Fux começa a votar e vai contra Emenda do Calote

O ministro Luiz Fux, do Supremo Tribunal Federal, votou nesta quinta-feira (7/3) contra o regime de pagamento de precatórios instituído pela Emenda Constitucional 62/2009, conhecida como Emenda do Calote. Em voto-vista levado ao Plenário nesta tarde, Fux acompanhou a maioria dos aspectos do voto do relator, ministro Ayres Britto, aposentado.

Para o ministro Fux, o regime estabelecido pela EC 62 “fragiliza” as decisões judiciais. Entre as mudanças trazidas pela emenda estão a possibilidade de parcelamento, pelo poder público, da dívida em até 15 anos, ou leilões, para que credores ofereçam descontos em suas dívidas. No entendimento do ministro Fux, a emenda deixa “à vontade do devedor o cumprimento das decisões judiciais, em descompromisso com o Estado de Direito. Democracia não é pagar quando quiser”.

O ministro criticou o que chamou de “quitação compulsória” de tributos com precatórios — quem deve impostos pode compensar o débito com precatórios. Afirmou que isso “fere a igualdade entre o poder púbilco e o cidadão”. Para o ministro, não faz sentido o Estado quitar seus créditos de uma vez, enquanto o cidadão não pode fazer o mesmo. “Por que apenas a administração pública pode ter seus créditos compensados? Não há justificativa plausível para tamanha discriminação.”

A única regra da EC 62 com que Fux concordou foi o regime de preferência para cidadãos idosos ou portadores de doenças graves. Fux já opinou sobre as principais questões levantadas pela Ordem dos Advogados do Brasil e pela Confederação Nacional da Indústria (CNI).
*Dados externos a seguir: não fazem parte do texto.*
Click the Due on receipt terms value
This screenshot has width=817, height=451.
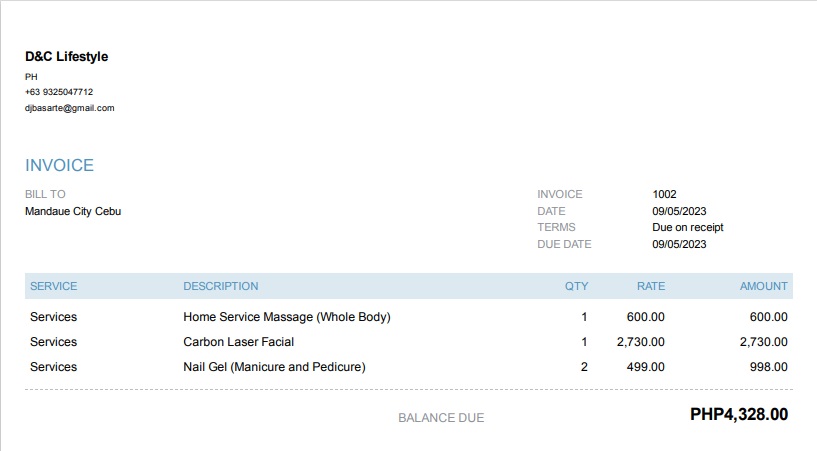coord(687,227)

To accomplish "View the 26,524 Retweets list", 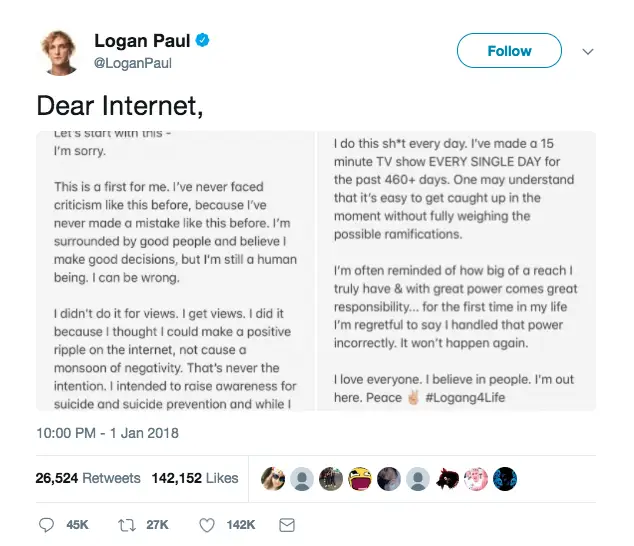I will (88, 478).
O único voto a favor da EC 62 foi o do ministro Gilmar Mendes. Ele se antecipou a Fux porque precisava ir à Europa. Para o ministro, o novo regime garante o pagamento até então negligenciado pelos governos dos estados e municípios, que segundo ele, não tinham caixa para quitar as dívidas. Com informações da Agência Brasil.

Revista Consultor Jurídico, 7 de março de 2013, 21h34

Comentários de leitores

2 comentários

Não é o que parece ser!

Observadordejuris (Defensor Público Estadual)

Se considerarmos que até antes de finalizado o julgamento pelo colegiado o ministro, ainda, pode mudar o seu voto precedente com base nos entendimentos posteriores de seus pares, sem dúvida, esse voto pode, sim, ser tido como um parecer, pois não efetivo como tal, ou seja, passível de mudança.

Falha técnica

Marcos Alves Pintar (Advogado Autônomo - Previdenciária)

O Ministro Fux não "opinou", mas decidiu. Quem opina em ação direta de inconstitucionalidade é o Ministério Público, não os ministros.